Seikou Yogi, 76, was in charge of human resources at an organization that operated a supermarket and other facilities inside the bases. He had to translate the notices of dismissal and tell workers they were being laid off. Many of the workers became hostile toward Yogi because they felt he “was on the U.S. military’s side.” Posters slandering Yogi were even posted on walls near his home.

Many of the Americans at the supermarket looked down on the workers and barked instructions at them. Some workers who were not laid off became fed up after Okinawa’s reversion and quit with a promise “never to set foot on the base again.” However, the difficulty of finding good jobs and the meager salaries outside the bases were often too much to bear, and many eventually returned and asked to be rehired at the military facilities.
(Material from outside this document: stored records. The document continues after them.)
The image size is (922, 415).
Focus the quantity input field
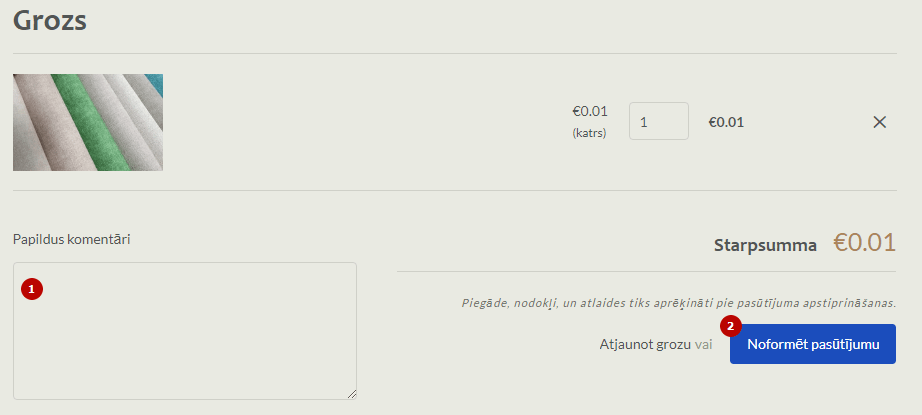658,122
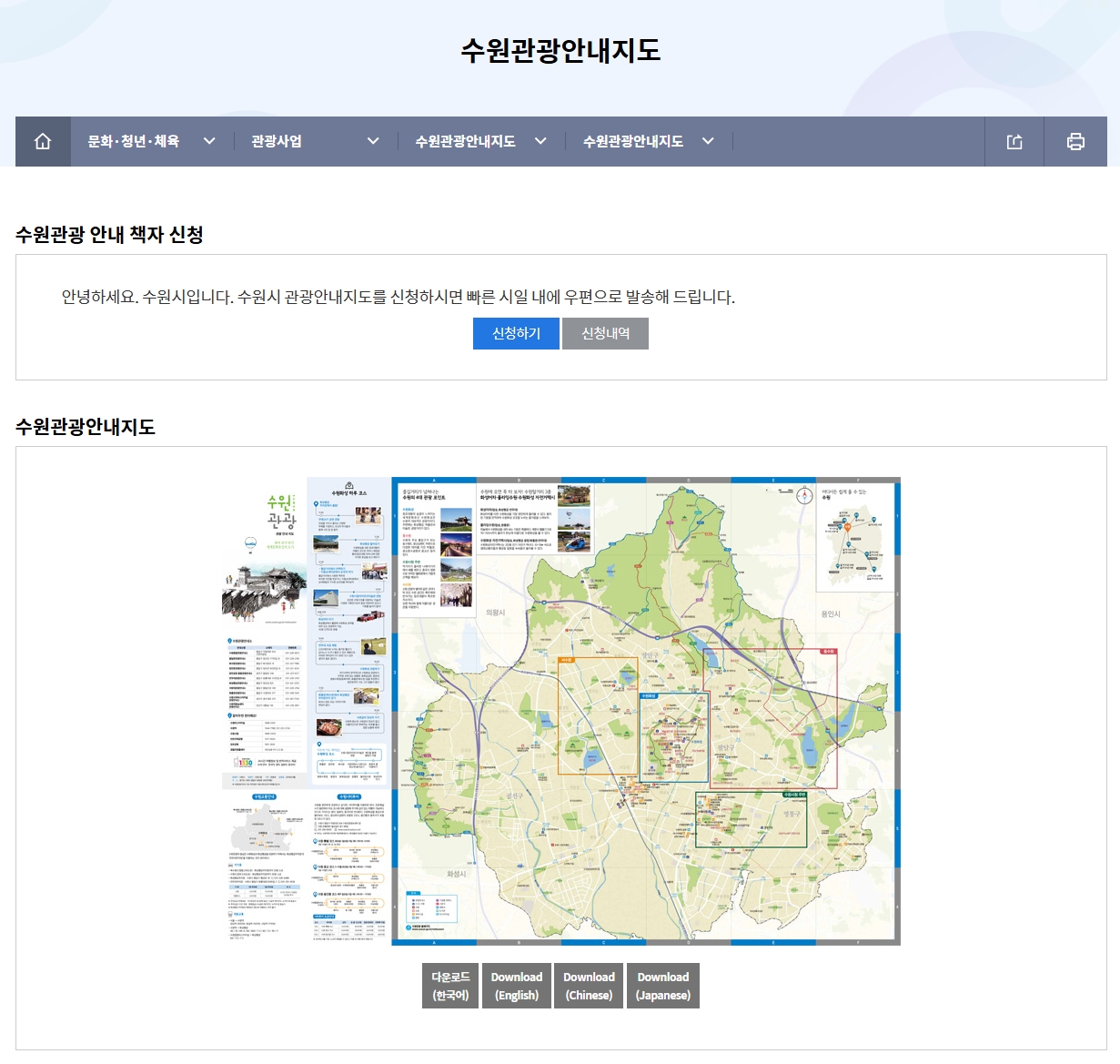Expand the 문화·청년·체육 dropdown chevron
The height and width of the screenshot is (1064, 1120).
click(x=209, y=141)
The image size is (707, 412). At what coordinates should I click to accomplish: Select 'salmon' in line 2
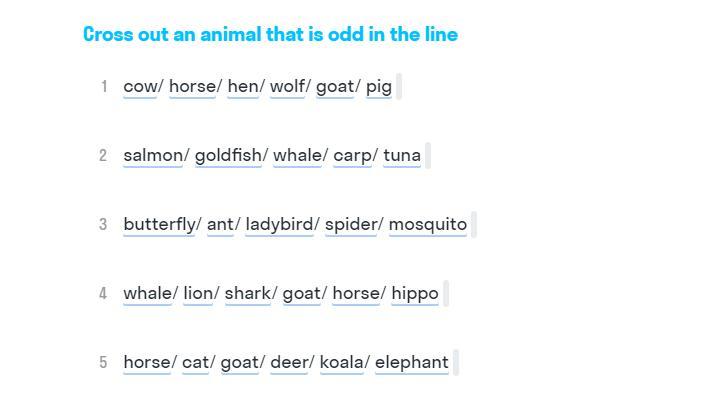(153, 155)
The U.S. bases remain a major source of employment in Okinawa Prefecture. Although the number of workers at these bases has dropped from about 19,000 at the time of Okinawa’s reversion to about 9,000 now, this figure is still almost double the number of employees at the prefectural government.
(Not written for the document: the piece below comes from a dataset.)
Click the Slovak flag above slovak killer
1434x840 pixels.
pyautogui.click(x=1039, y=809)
According to recruitment information from the Labor Management Organization for U.S. Forces in Japan Employees, an incorporated administrative agency that hires and handles administrative matters for employees at U.S. bases, basic monthly salaries range from 163,200 yen to 248,200 yen. This compares favorably with the 182,200 yen starting salary for a new university graduate at the prefectural government.

Competition for the about 260 to 640 jobs that become available at the bases annually is intense, with applicants outnumbering vacancies by about 10 to one.

A vocational school in Naha previously offered a course titled “specialization for on-base employment.” The name has since been changed, partly because public opinion regarding the bases is split in Okinawa, but even today, students undergo training at restaurants inside the bases and one or two land jobs there each year. Okinawa Prefecture’s tourism industry has been battered by the novel coronavirus pandemic, which fueled a jump in people wishing to work at bases during the 2021 academic year. A record-high seven students from the school have found permanent full-time jobs at bases during this school year.

Jun Inafuku, a teacher at the school, has mixed feelings about the bases.

“The bases are here, and there’s been no end to accidents and incidents involving them, so that presents a dilemma,” said Inafuku, 53. “But if there were no bases, I don’t know where those workers could find other jobs.”